▶ **Work instructions**:
Reproduce nothing but the lines from the one with "Where should I click to: Click" down to the last line of the data below.

▶ **Available records**:
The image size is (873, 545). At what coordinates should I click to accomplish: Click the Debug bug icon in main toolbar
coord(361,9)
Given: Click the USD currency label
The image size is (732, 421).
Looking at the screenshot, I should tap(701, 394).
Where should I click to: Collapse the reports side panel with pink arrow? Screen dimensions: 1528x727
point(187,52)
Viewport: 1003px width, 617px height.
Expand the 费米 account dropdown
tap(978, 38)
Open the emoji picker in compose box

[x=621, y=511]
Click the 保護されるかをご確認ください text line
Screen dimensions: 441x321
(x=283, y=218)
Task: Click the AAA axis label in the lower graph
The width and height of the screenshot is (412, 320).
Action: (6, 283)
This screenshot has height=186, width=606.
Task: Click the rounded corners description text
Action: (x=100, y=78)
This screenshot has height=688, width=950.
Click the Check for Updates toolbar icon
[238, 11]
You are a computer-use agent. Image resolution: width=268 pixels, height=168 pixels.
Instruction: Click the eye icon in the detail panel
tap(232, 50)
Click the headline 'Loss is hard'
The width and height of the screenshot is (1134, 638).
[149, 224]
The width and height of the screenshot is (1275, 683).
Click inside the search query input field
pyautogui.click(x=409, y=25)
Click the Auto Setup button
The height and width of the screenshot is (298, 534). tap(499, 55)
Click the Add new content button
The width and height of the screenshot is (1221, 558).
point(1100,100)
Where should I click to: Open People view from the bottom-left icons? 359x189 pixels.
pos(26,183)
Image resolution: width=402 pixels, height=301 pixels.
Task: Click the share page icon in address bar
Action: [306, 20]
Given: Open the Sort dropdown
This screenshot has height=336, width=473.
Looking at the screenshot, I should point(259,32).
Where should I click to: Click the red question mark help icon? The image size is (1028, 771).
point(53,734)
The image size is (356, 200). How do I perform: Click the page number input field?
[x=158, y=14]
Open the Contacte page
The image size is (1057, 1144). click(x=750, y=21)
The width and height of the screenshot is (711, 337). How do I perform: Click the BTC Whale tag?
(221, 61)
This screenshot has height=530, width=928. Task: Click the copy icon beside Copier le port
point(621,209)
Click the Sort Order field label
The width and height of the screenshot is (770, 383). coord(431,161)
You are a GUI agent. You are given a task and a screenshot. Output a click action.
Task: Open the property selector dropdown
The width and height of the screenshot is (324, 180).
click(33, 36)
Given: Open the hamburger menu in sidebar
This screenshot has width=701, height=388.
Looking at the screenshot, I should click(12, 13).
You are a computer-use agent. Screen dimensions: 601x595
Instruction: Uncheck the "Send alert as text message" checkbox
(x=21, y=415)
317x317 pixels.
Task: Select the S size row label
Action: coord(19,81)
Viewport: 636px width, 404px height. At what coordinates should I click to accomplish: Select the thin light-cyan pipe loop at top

▶ **Finished task**:
Where should I click to: Click the red question mark help icon? The image size is (1028, 771).
point(53,734)
The image size is (356, 200). How do I perform: Click the page number input field?
[x=158, y=14]
Open the Contacte page
The image size is (1057, 1144). click(x=750, y=21)
The width and height of the screenshot is (711, 337). How do I perform: Click the BTC Whale tag?
(221, 61)
This screenshot has height=530, width=928. Task: Click the copy icon beside Copier le port
point(621,209)
Click the Sort Order field label
The width and height of the screenshot is (770, 383). coord(431,161)
You are a GUI agent. You are given a task and a screenshot. Output a click action.
Task: Open the property selector dropdown
The width and height of the screenshot is (324, 180).
click(33, 36)
Given: Open the hamburger menu in sidebar
This screenshot has width=701, height=388.
Looking at the screenshot, I should click(12, 13).
You are a computer-use agent. Screen dimensions: 601x595
Instruction: Uncheck the "Send alert as text message" checkbox
(x=21, y=415)
317x317 pixels.
Task: Select the S size row label
Action: coord(19,81)
Viewport: 636px width, 404px height. At what coordinates should I click to accomplish: Select the thin light-cyan pipe loop at top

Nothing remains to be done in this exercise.